Aber er war nie ein Triumphator, nie ein Wilder, nie eine Malersau. Sondern stets ein Zweifler. Museumschef Walter Smerling nennt ihn gar einen „Krisenliebhaber“. Koberling ging allerdings aus jeder Versuchung, jeder Selbstkritik gestärkt hervor. Die Natur wurde im Laufe seines Schaffens zu seinem Lebenselixier. Keiner hat sich intensiver als er mit der Einsamkeit in der Tundra der Lappen oder am Polarkreis auseinandergesetzt. Er hat die Farben aus einer Kargheit erblühen lassen. Er lief auf den rituellen Pfaden der Sámi, der indigenen Bevölkerung im Norden, streifte durch zerklüftete Fjorde und Gletscher, durch Sümpfe und Täler. Und zeichnete und tuschte. Die großen Gemälde entstehen weiterhin in Berlin. Es sind Werke der Erinnerung, der Konzentration, der Sinnlichkeit und elementaren Einfachheit.

Immer wieder lässt er dem Zufall freien Lauf. Er hatte im Herbst 1965 nachts gemalt. Als er morgens das Atelier aufräumte, lehnte ein Keilrahmen mit ungrundiertem Nessel an einem fertigen Bild, und der Maler sah durch den Stoff hindurch auf die Farben und Formen. Das war der Beginn von „Überspannungen“. Er erklärt: „Ich malte auf der ersten Nesselschicht Bäume, Berge und Felsen, überspannte die Malerei mit einer zweiten Schicht Nessel, die ich ebenfalls bemalte. Und trug dann eine halbtransparente Plastikfolie auf.“ Das Ergebnis wirkt wie ein Sandwich. Die Details fügen sich zu einem unantastbaren, harmonischen Ganzen.

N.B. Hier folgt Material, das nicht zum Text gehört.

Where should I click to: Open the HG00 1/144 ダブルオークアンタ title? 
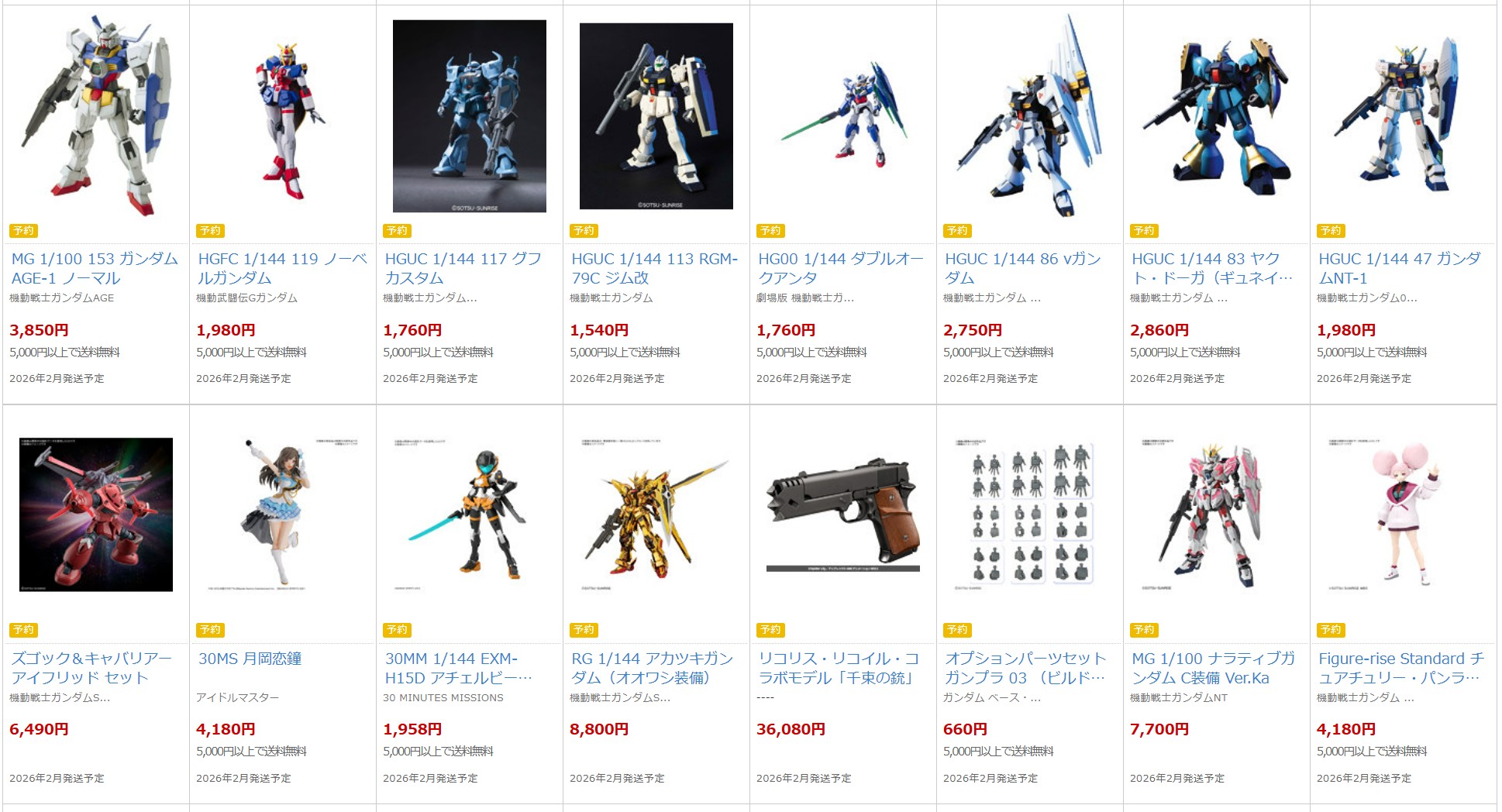pyautogui.click(x=840, y=268)
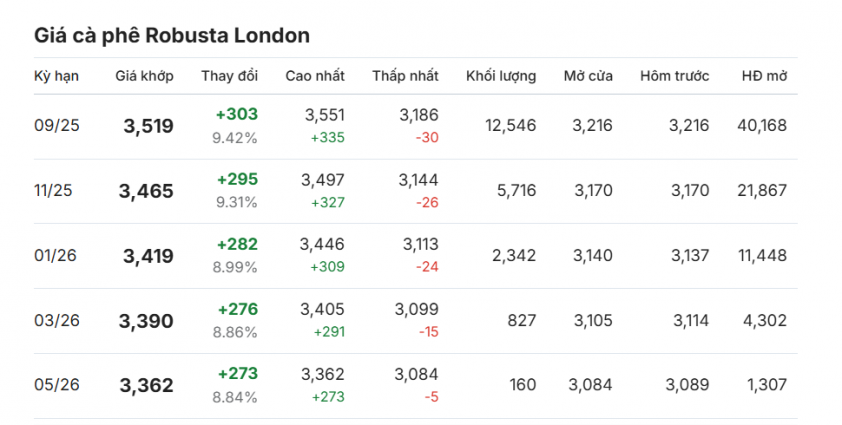Click the Kỳ hạn column header
Image resolution: width=842 pixels, height=425 pixels.
56,76
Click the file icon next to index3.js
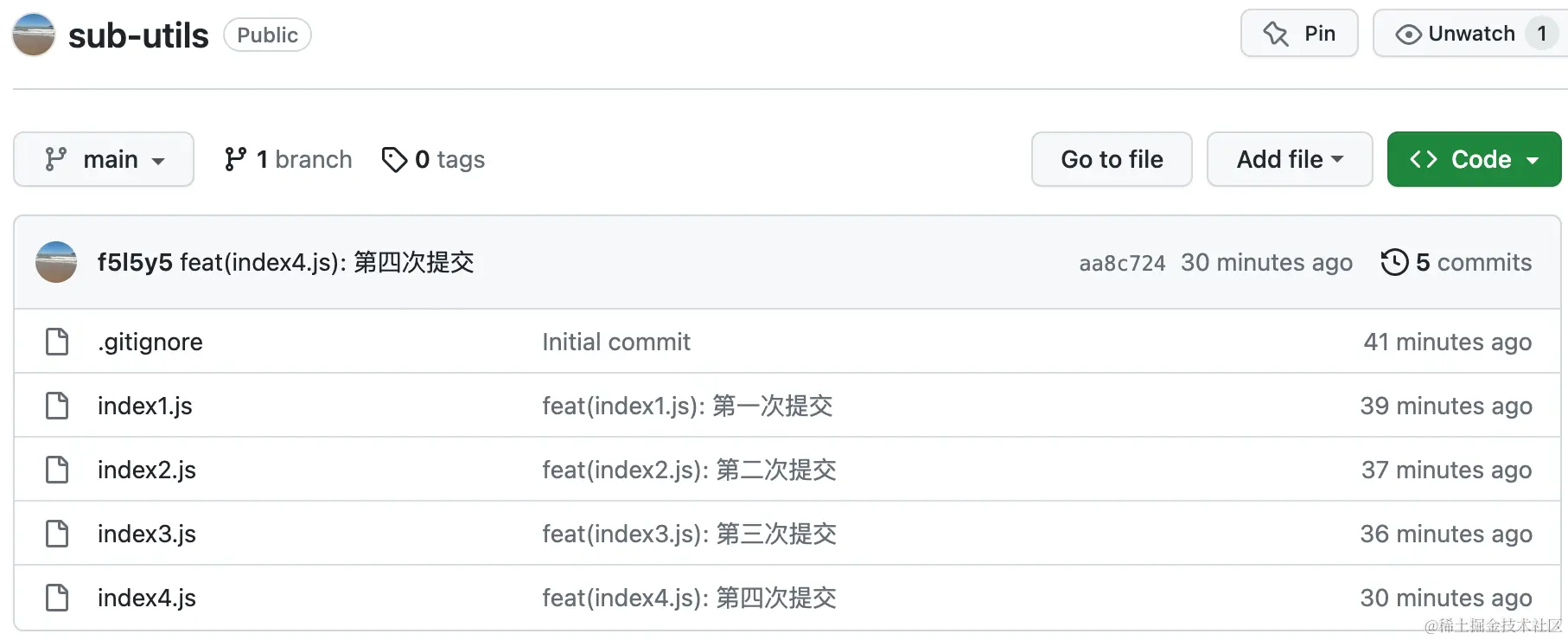 [57, 534]
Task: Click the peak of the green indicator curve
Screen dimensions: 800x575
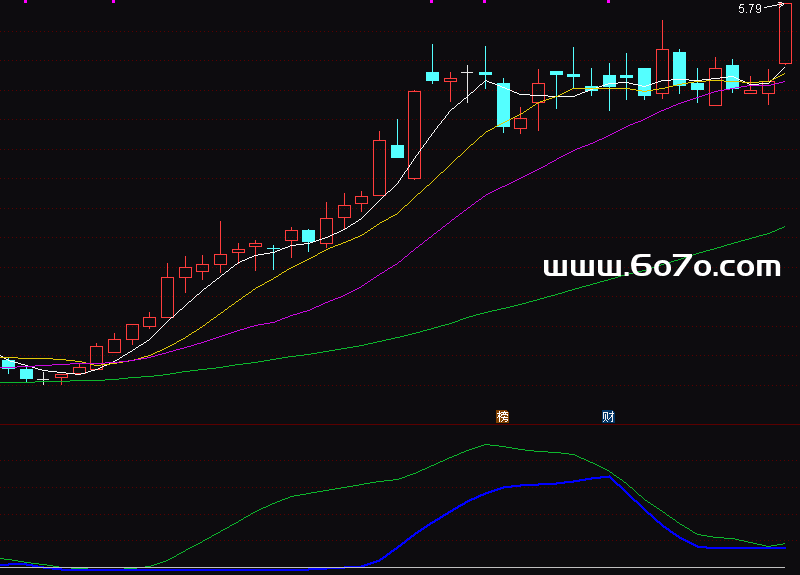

Koberling hat immer wieder neu angesetzt, hat Farben in der grobporigen Jute absaufen lassen, hat sie auf eine spiegelglatte Kaseinschicht aufgetragen, so dass sie wie ein riesiges Aquarell zu tänzeln beginnen. Er ist den Fischlarven im Wasser nachgestiegen, um ihren Mikrokosmos festzuhalten. Derzeit malt er abermals in Ölfarbe, verdünnt mit sehr viel Terpentin, so dass die Bilder traumhaft wirken.

Sein Resümee: „Ich liebe die Malerei. Ich möchte bis zum schönen Ende fast nur noch malen.“ Im nächsten Jahr feiert er seinen 80. Geburtstag.